マフラーエンドをリアバンパーに一体化させたインテグレーテッドタイプ
SUVらしく、ドアパネルがサイドシルまでカバーするスタイルを採用。乗降時に足下が汚れないだけでなく、下まわりからの音を遮断して静粛性も向上させている

 しばらく路地裏の狭い道をしずしずと走る。ここで感じたことは2点。ロードノイズやエンジンノイズが非常に静かなこと、そしてAピラーから生えたドアミラーが視覚の妨げになることだ。

 ノイズに関して大きく貢献しているのは、サイドシルまで覆うようにしたドア形状だろう。これにより下まわりからの音を遮断。同時にサイドシルが汚れないため、乗降の際にパンツやスカートなどの裾を汚さずに済むという大きな利点もある。一方、ドアミラーに関しては、ドアパネルから生やすことで左右前方の視界を確保できることから、近年は多くのメーカーが採用しているのだが、残念ながらDS 7 クロスバックには取り入れられていないので、交差点の右左折時などは注意が必要である。

 さて、広い国道に出てゆっくりと深くアクセルを踏み込んでみよう。わずかにエンジン音が高まりつつ、ストレスのない加速を開始する。エンジンパワーは1590kgの重量に対して十分以上で、混んだ街中をすいすいと走り抜けられた。

ボディサイズは4590×1895×1635mm(全長×全幅×全高)、ホイールベースは2730mm。グランシック ガソリンエンジン搭載車の車重は1570kgで、最低地上高は200mm

大径タイヤがあだに

 期待した乗り心地に関しては、ガソリンモデルに関しては正直失望を禁じえなかった。この最大の原因は、235/45 R20というサイズのタイヤ(テスト車はグッドイヤーのEAGLE F1 ASYMMETRIC 3のSUV用を装着)だ。よほどの良路でない限り、とにかくばね下が重く常にどたばたと暴れ、時に跳ねたりなどオーバースペック以外の何物でもない印象だった。こうした状況なので、せっかくのドライブモードやDS アクティブスキャンサスペンションも制御しきれないのか、ほどんどその効力を見いだせなかったことを報告しておく。

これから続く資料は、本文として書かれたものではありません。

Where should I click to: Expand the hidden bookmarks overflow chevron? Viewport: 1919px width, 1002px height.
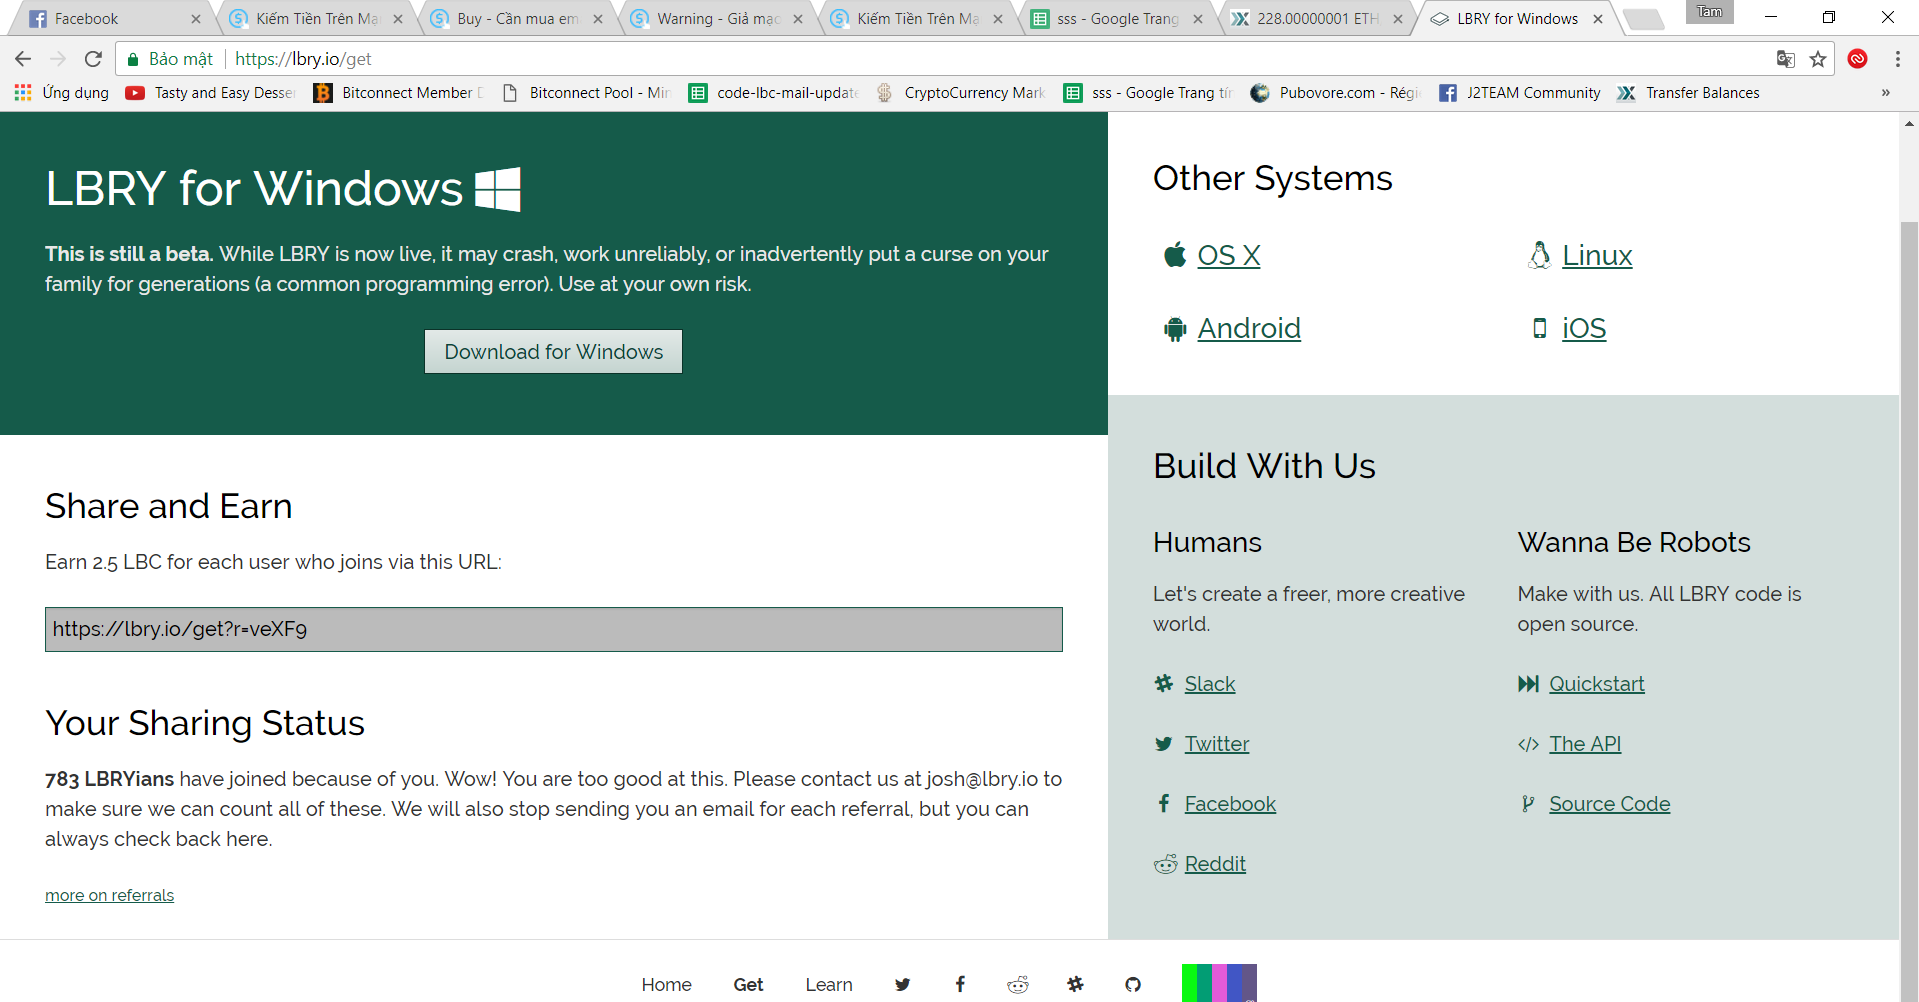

 そのドライブモードだが、ノーマルとコンフォートの違いはわずか。デフォルトはノーマルで、エンジンを切るとどのポジションを選んでいても必ずこのモードに戻る仕組みだ。コンフォートモードで走らせてエンジンをストップ。再びスタートした際に、ノーマルモードのまま走行しても特に気づかないほどなので、ノーマルモードにDS アクティブスキャンサスペンションを組み合わせ、コンフォートモードは廃したほうが有効にも思えた。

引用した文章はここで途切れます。